Em meados de 2013, quando aconteceram grandes manifestações de rua em todo o país, o índice de aprovação da presidente despencou de cerca de 60% para um nível em torno de 30% a 40% - isso em uma semana.
Depois do início do segundo mandato, a partir de janeiro de 2015, nova queda acentuada levou o patamar de aprovação para um intervalo entre 10% a 16%, a depender do instituto de pesquisa.
“Nunca no passado ocorreu uma reversão tão rápida”, observou Fátima Jordão, chamando atenção para a reação contundente da opinião pública diante da frustração com promessas eleitorais que se esvaziaram de forma ostensiva.

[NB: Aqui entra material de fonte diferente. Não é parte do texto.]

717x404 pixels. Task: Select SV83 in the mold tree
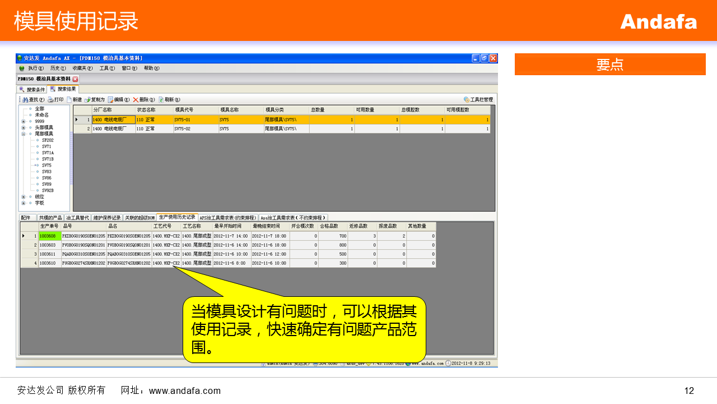point(46,172)
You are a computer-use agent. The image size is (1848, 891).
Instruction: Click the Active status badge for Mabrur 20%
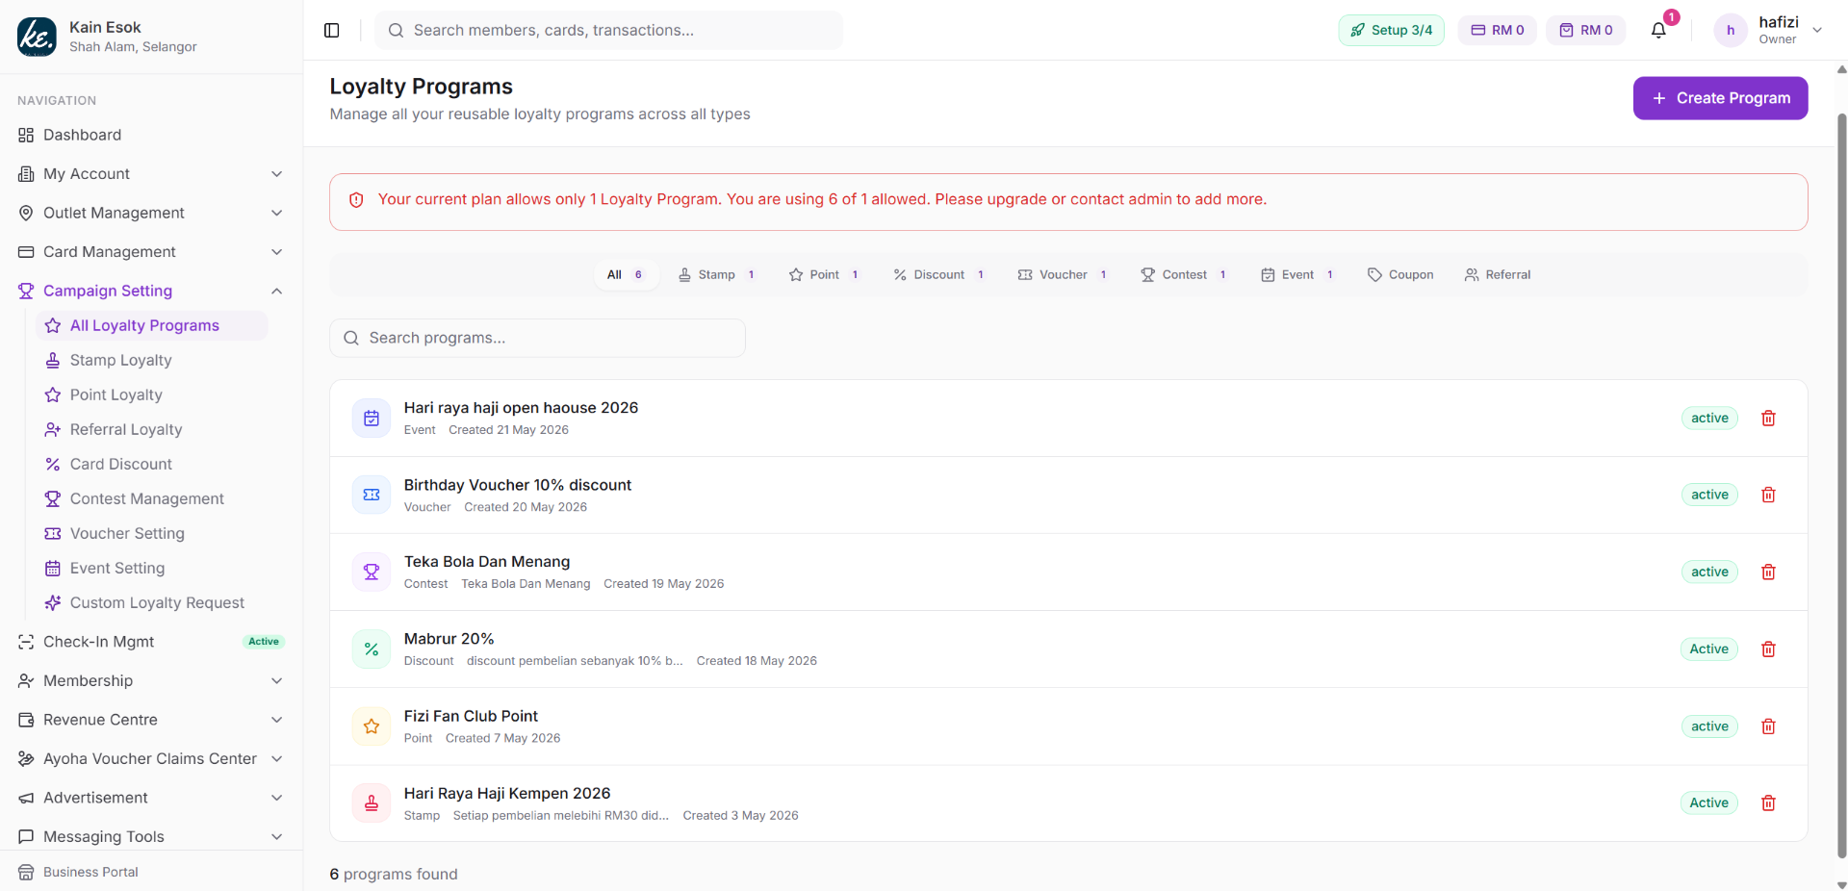[x=1709, y=649]
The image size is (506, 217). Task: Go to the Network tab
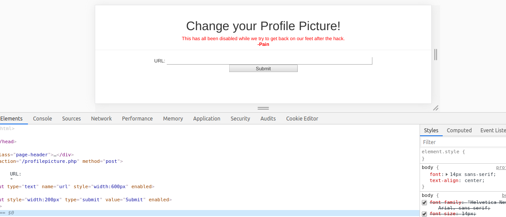click(101, 118)
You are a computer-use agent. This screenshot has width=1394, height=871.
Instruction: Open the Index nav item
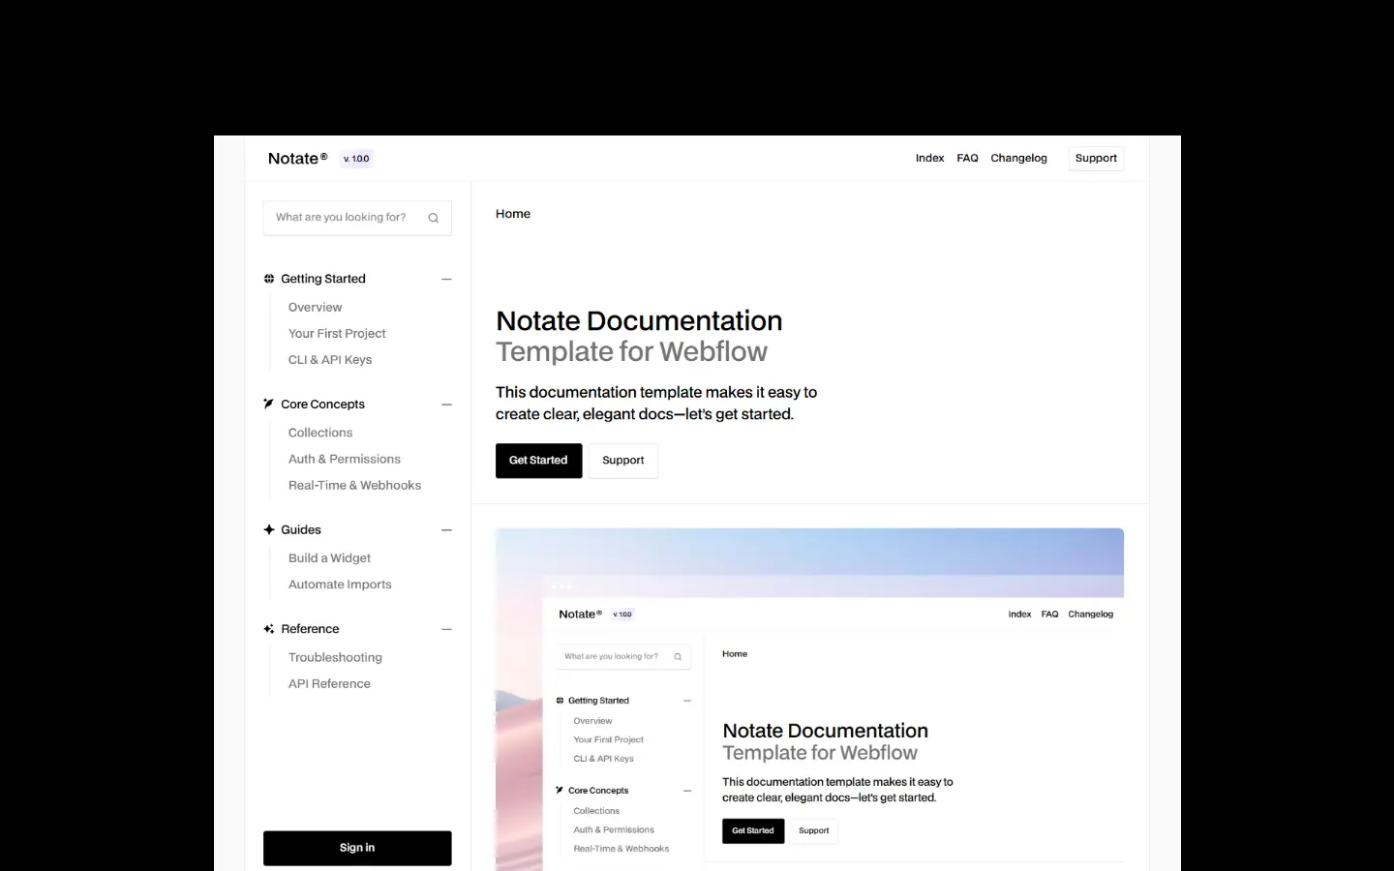click(929, 159)
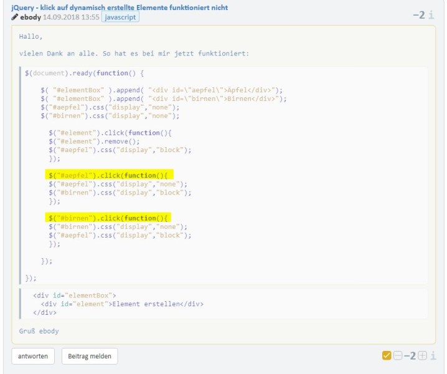Click the highlighted #aepfel click handler line
This screenshot has width=447, height=374.
[110, 176]
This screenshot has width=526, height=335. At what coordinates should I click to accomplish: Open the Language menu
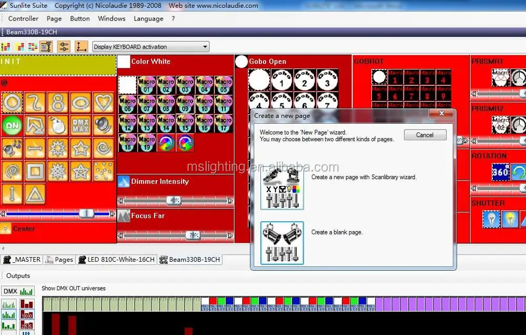[148, 18]
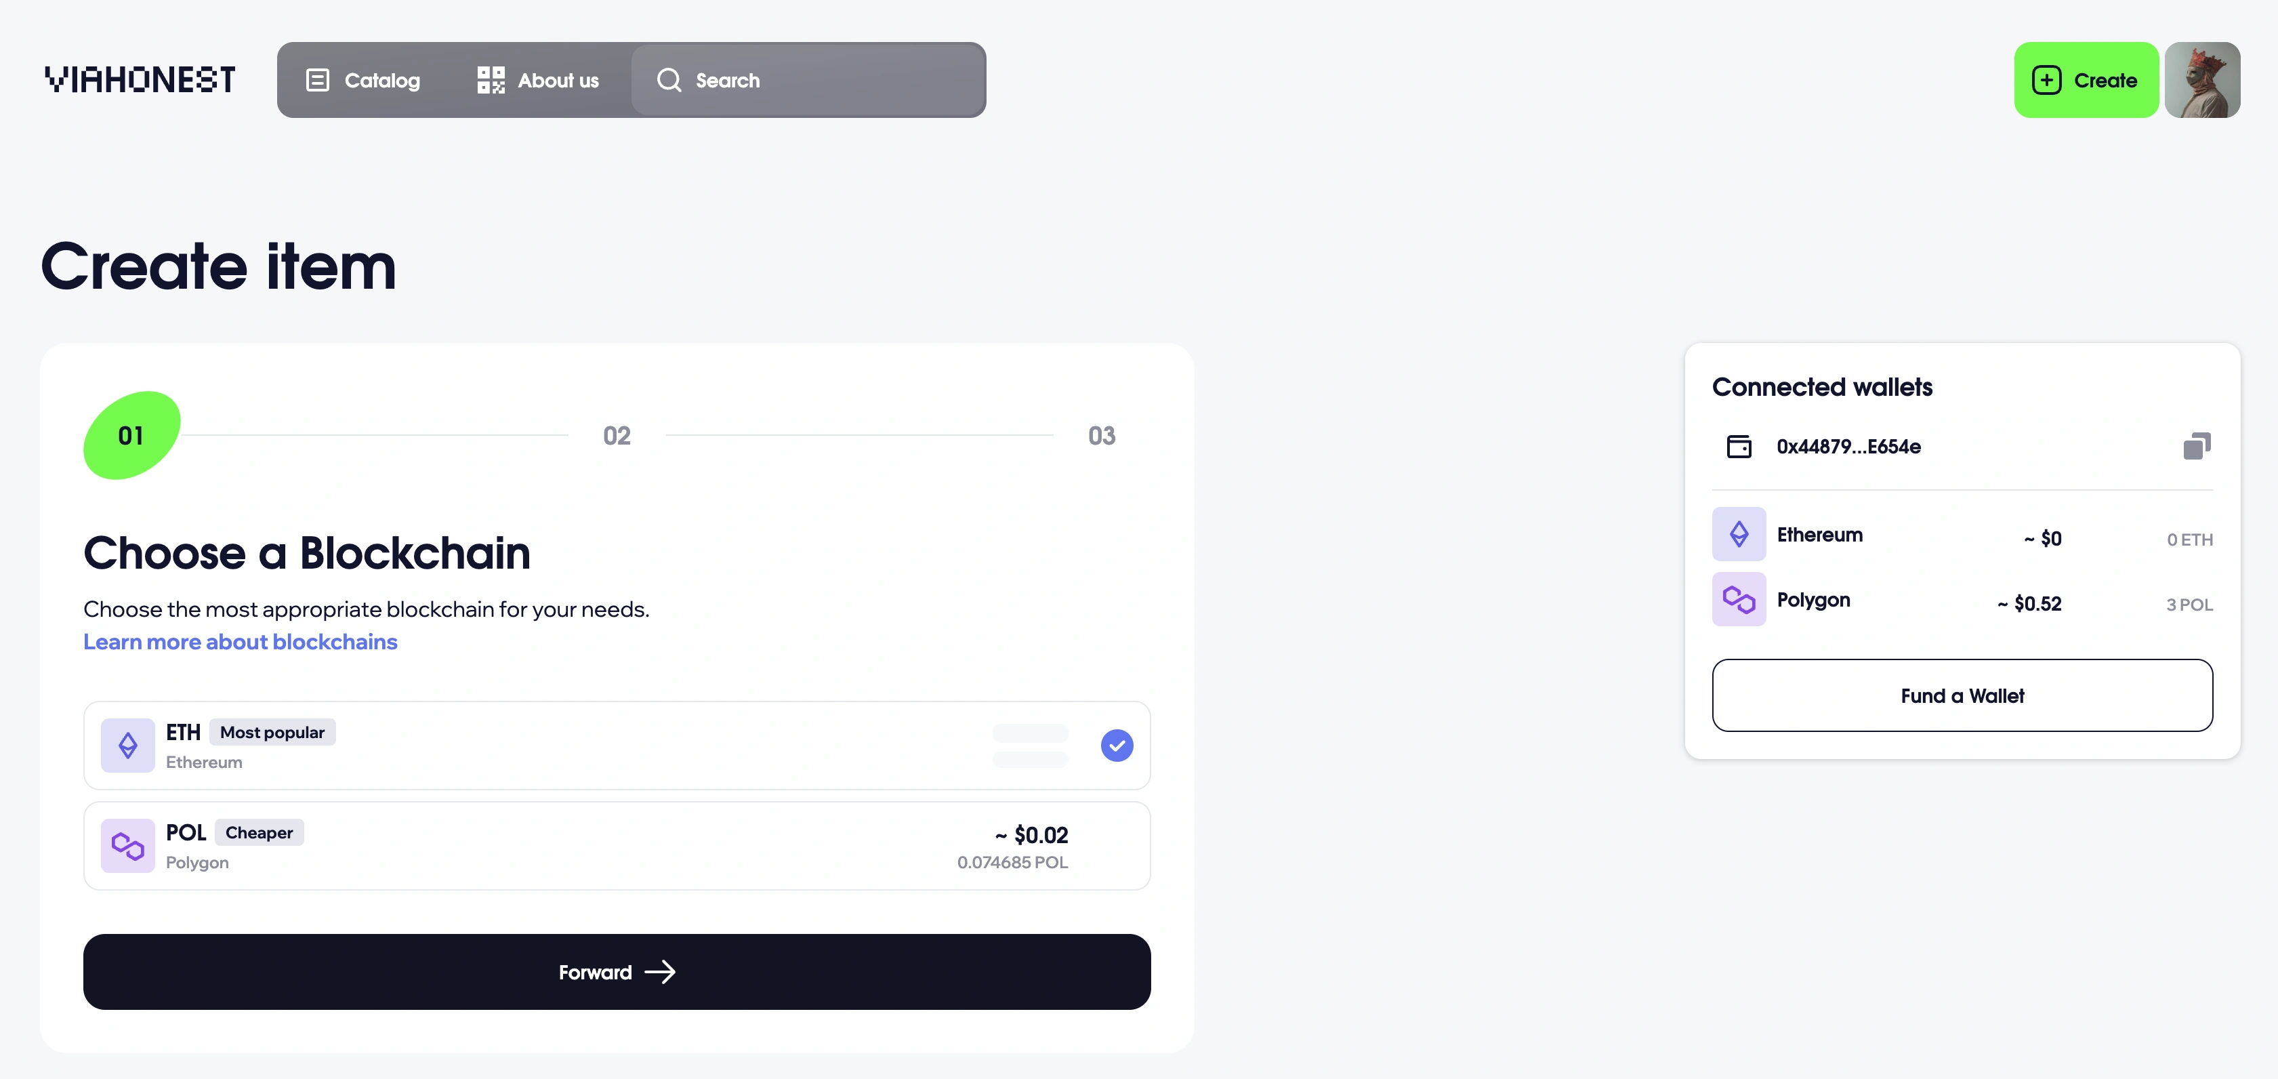Screen dimensions: 2278x1079
Task: Click the Catalog list icon
Action: point(317,80)
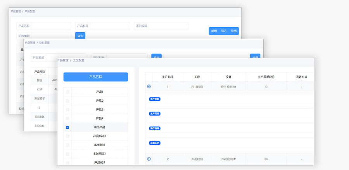Click the 导入 import button
Screen dimensions: 349x170
(x=224, y=31)
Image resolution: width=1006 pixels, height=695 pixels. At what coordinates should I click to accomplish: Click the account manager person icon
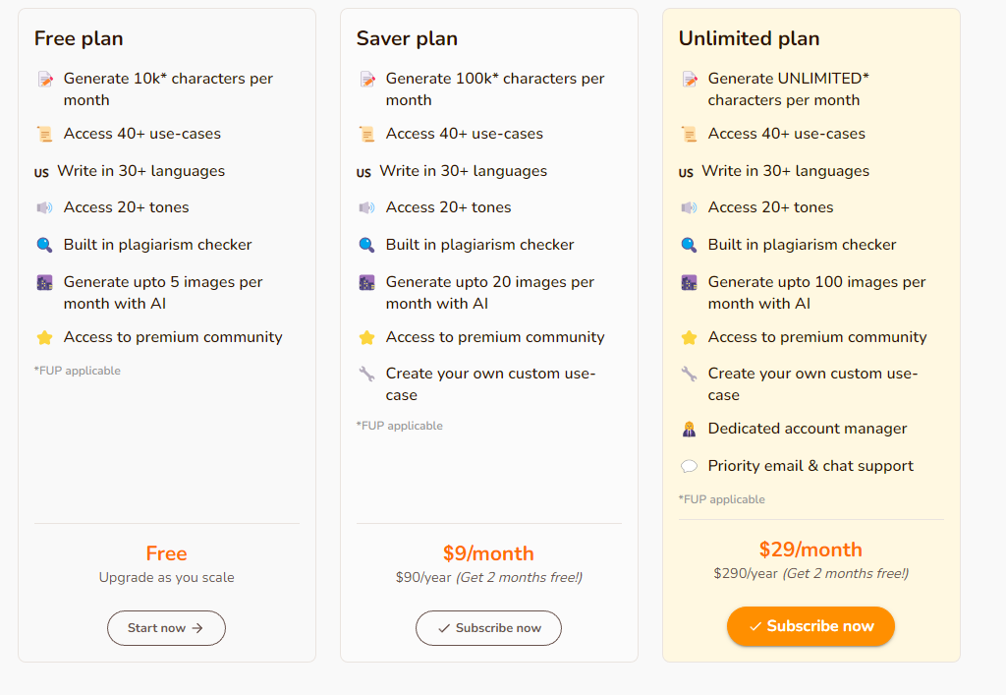tap(689, 429)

O que ficou evidente foi o desacordo entre as promessas de campanha e o reordenamento agudo que a presidente conduziu na economia depois da vitória nas urnas.
Confiança.
Outros dados significativos sobre o atual momento podem ser encontrados, segundo ela, na pesquisa divulgada pelo Datafolha no dia 29 de fevereiro último, que mediu o grau de confiabilidade dos principais atores políticos, aos olhos da população.
Foram avaliadas 12 personalidades proeminentes na conjuntura política do país.
Numa escala de 0 a 10, os pesquisadores pediram que os entrevistados dessem uma nota que expressasse o grau de confiança em cada uma delas.
A nota mais alta não passou de 5,6, conferida ao ex-presidente do Supremo Tribunal Federal (STF) Joaquim Barbosa.
O ex-presidente Luiz Inácio Lula da Silva ocupou uma posição intermediária na tabela, abaixo de personagens como Marina Silva, Fernando Henrique Cardoso e Aécio Neves.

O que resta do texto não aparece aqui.